Os advogados da família descobriram que o embrião implantado em Score pertencia, na verdade, a um casal sul-asiático que também havia utilizado os serviços do Fertility Center of Orlando. A clínica, localizada em Longwood, mapeou 16 possíveis casais cujas datas de coleta de óvulos e transferência de embriões eram próximas às de Score. Um casal sul-asiático foi identificado como correspondência, mas sua identidade foi preservada.
Reação do casal
Em uma nota divulgada pelos advogados da família, o casal afirmou: Amaremos e seremos os pais dessa criança para sempre. Eles também declararam que o exame de DNA encerra um capítulo doloroso e que outros problemas deverão ser resolvidos.
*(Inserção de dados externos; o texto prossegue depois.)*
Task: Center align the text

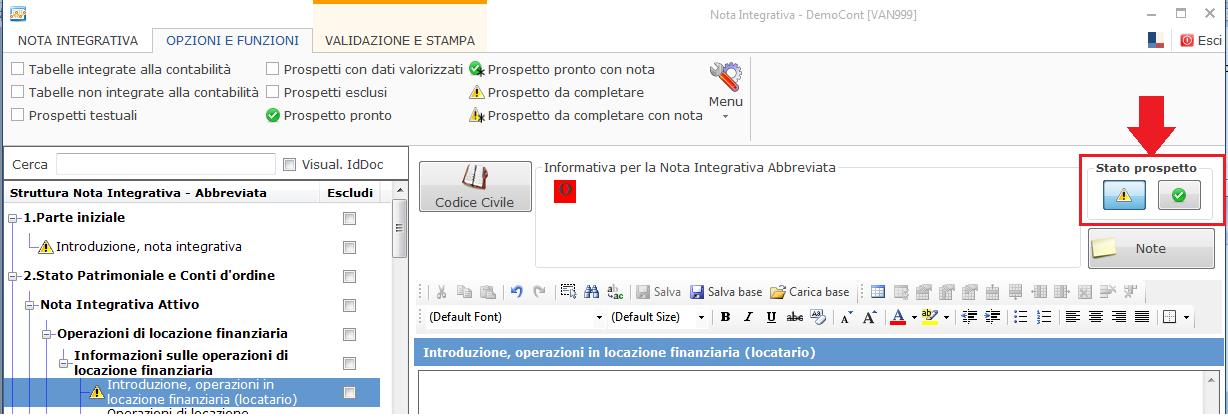Action: pos(1095,317)
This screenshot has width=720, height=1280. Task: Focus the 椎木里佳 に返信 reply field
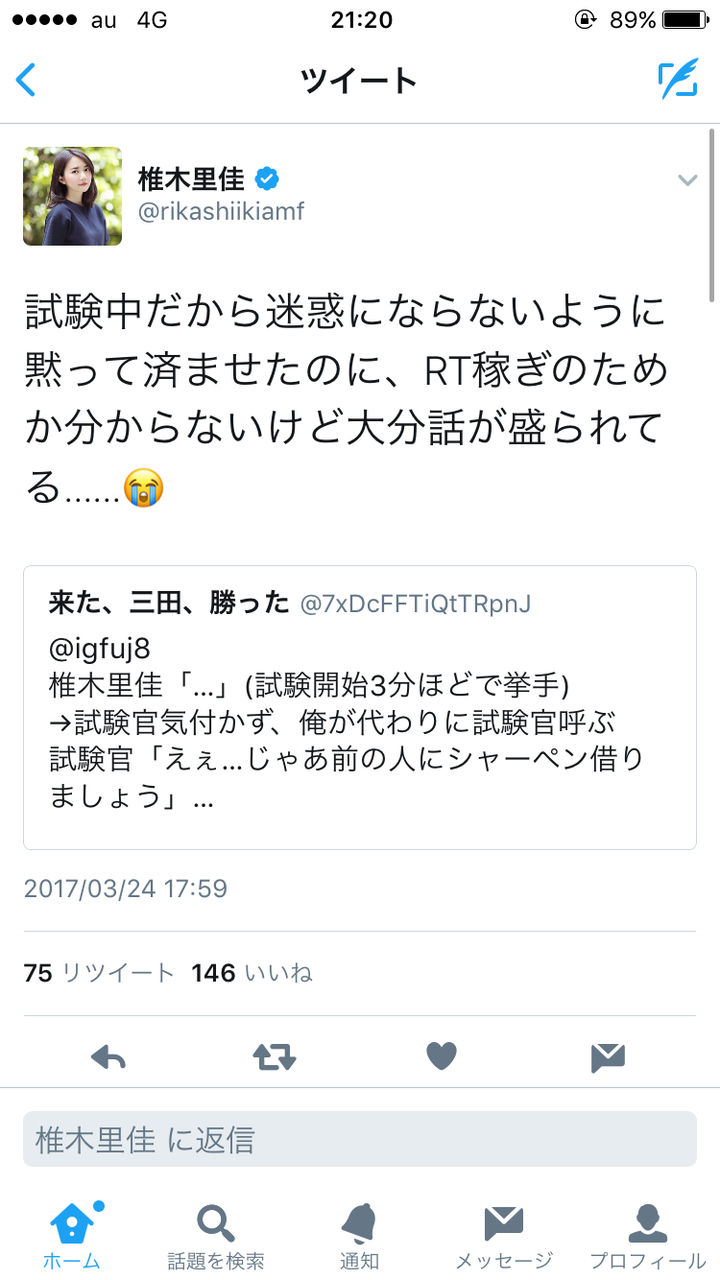[360, 1139]
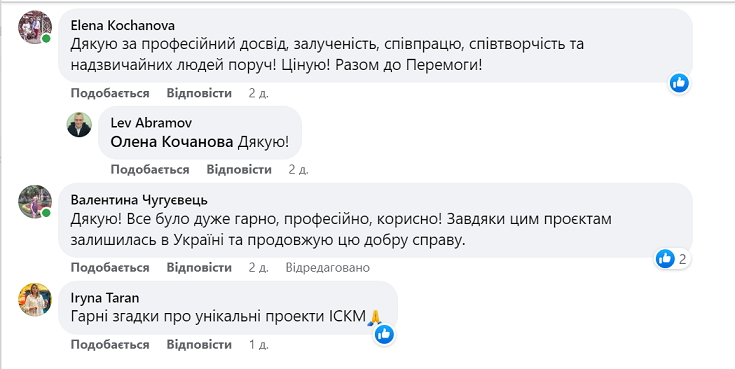View like reactions on Валентина Чугуєвець's comment
The height and width of the screenshot is (369, 735).
[x=673, y=259]
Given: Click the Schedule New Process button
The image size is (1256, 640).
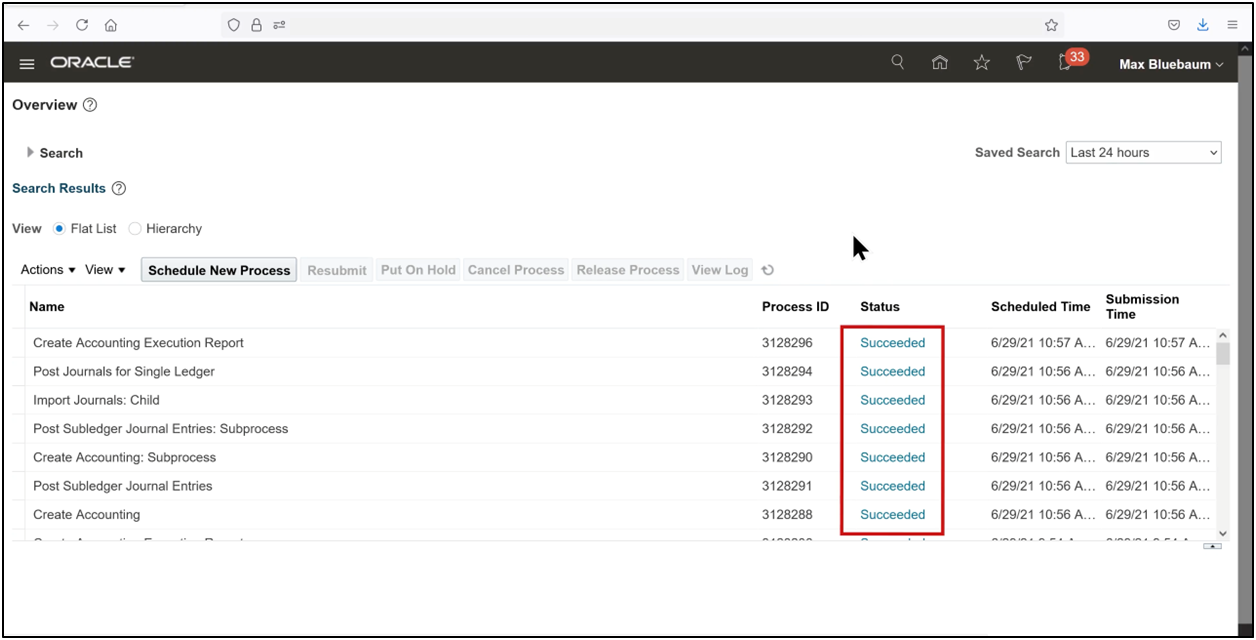Looking at the screenshot, I should click(x=218, y=269).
Score, em entrevista à revista People, disse acreditar que recebeu um dos três embriões viáveis que o casal sul-asiático produziu e armazenou na clínica.
Encerramento da clínica
O Fertility Center of Orlando anunciou o encerramento de suas operações por meio de um post nas redes sociais, sem fornecer explicações sobre o motivo. A clínica orientou os pacientes a transferirem seu atendimento e materiais congelados para outra rede. A empresa afirmou: A CNY Fertility está comprometida em apoiar a continuidade do seu tratamento.
Impacto do caso
O implante do embrião ocorreu em abril de 2025, e a menina nasceu em dezembro do mesmo ano. Após a divulgação do processo, outras famílias procuraram o escritório de advocacia responsável pelo caso, acreditando que poderiam ter relação genética com Shea. A advogada da família, Mara Hatfield, confirmou o aumento no número de consultas.
O caso levanta questões sobre a responsabilidade das clínicas de fertilização in vitro e a necessidade de protocolos mais rigorosos para evitar erros como esse. A ação judicial busca esclarecer os fatos e garantir que a família receba a devida reparação pelos danos sofridos.